A man thought to be the suspect on a wanted list for one of a series of terrorist bombings in the 1970s lived in Kanagawa Prefecture as a building firm employee for decades under a false name, investigative sources said Sunday.

The man, who has been hospitalized with terminal cancer and earlier this week confessed to being Satoshi Kirishima, a member of an extreme left-wing group, lived under the name Hiroshi Uchida, the sources said.

Screenshot taken from the website of the Tokyo Metropolitan Police Department shows Satoshi Kirishima. (Kyodo)

The man does not possess a health insurance card or driver's license and has been receiving cancer treatment at a hospital in Kamakura at his own expense.

Police are investigating how he settled in Kanagawa Prefecture and whether anyone helped him survive on the run, the sources said. The police posted photographs of the man at various public locations such as stations in their efforts over the years to trace his whereabouts.

According to the sources, the man initially claimed to be Hiroshi Uchida at the hospital when he was admitted earlier this month.

But he identified himself as Satoshi Kirishima on Thursday. Due to his deteriorating health condition, the police are expected to question him on a voluntary basis and send the case to prosecutors without arresting him.

Kirishima, who would now be 70, was a member of the radical group East Asia Anti-Japan Armed Front. He has long been wanted on suspicion that he planted and detonated a homemade bomb in a building in Tokyo's Ginza district on April 19, 1975.

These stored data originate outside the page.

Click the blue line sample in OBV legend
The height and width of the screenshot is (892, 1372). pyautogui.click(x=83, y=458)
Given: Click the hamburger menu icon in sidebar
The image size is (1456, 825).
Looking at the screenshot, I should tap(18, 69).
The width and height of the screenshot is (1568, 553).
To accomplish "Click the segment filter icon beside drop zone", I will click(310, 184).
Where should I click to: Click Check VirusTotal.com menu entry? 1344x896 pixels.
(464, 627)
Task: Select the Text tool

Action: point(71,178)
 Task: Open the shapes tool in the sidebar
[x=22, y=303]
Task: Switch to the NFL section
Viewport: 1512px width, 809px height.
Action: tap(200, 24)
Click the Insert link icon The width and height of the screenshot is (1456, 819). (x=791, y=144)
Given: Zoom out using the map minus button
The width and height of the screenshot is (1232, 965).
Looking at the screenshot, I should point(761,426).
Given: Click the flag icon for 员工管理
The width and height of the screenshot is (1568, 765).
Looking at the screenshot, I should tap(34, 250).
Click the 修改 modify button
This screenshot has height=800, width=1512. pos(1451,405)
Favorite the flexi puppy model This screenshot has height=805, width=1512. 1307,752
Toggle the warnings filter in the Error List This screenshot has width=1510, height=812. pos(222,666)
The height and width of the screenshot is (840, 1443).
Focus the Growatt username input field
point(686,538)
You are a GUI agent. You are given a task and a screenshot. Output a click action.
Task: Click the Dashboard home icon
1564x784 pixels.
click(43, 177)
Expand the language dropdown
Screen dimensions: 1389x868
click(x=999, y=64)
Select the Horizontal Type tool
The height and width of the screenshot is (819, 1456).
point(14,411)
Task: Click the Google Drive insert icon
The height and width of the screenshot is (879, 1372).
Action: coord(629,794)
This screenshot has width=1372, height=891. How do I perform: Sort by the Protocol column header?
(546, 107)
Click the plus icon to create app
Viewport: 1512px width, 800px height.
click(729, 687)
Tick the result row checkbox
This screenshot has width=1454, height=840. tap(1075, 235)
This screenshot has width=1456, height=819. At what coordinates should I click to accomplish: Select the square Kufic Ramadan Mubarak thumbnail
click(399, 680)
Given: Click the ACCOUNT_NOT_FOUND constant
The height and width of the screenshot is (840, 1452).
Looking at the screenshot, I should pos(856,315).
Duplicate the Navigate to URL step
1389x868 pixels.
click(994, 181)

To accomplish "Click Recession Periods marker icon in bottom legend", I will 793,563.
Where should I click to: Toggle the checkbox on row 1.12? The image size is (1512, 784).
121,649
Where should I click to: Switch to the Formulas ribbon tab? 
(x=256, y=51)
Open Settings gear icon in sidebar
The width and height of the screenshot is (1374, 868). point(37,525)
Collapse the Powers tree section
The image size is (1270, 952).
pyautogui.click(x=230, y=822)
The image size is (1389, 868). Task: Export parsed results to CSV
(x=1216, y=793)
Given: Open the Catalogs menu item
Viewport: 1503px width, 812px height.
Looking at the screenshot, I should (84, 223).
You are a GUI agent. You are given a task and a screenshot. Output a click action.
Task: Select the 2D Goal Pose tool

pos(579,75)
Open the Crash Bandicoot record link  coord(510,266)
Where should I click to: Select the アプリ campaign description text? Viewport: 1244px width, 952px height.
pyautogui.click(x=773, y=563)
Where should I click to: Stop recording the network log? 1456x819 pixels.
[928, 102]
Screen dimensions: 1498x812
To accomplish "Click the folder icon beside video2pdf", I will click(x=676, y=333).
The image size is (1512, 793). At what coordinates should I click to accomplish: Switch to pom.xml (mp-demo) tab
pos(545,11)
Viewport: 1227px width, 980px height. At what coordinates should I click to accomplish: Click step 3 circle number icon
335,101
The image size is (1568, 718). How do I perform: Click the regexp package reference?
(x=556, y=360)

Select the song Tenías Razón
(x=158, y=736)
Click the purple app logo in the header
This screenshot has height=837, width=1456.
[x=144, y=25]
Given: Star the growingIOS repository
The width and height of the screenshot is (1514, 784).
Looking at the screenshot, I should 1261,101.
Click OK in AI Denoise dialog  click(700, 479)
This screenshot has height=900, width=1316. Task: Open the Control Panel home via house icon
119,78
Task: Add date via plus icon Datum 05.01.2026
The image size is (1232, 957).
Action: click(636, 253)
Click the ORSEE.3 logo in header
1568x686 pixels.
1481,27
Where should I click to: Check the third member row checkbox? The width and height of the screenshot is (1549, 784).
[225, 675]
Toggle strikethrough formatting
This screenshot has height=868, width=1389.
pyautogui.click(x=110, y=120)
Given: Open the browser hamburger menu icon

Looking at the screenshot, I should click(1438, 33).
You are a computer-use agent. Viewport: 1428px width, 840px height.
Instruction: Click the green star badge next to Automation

The terrorist group Kirishima belonged to carried out a number of attacks on Japanese companies and entities, including the bombing of Mitsubishi Heavy Industries Ltd.'s headquarters in central Tokyo in 1974 that killed eight people and injured 165.

The group also targeted Japanese companies operating overseas, including major trading house Mitsui & Co. and construction companies Taisei Corp. and Kajima Corp., as a protest against Japan's military and commercial expansion in East Asia before and after World War II.

In May 1975, police arrested eight individuals over their involvement in the attacks. As some suspects, including 75-year-old Ayako Daidoji, are still on the run overseas, the statute of limitations in Kirishima's case has been suspended.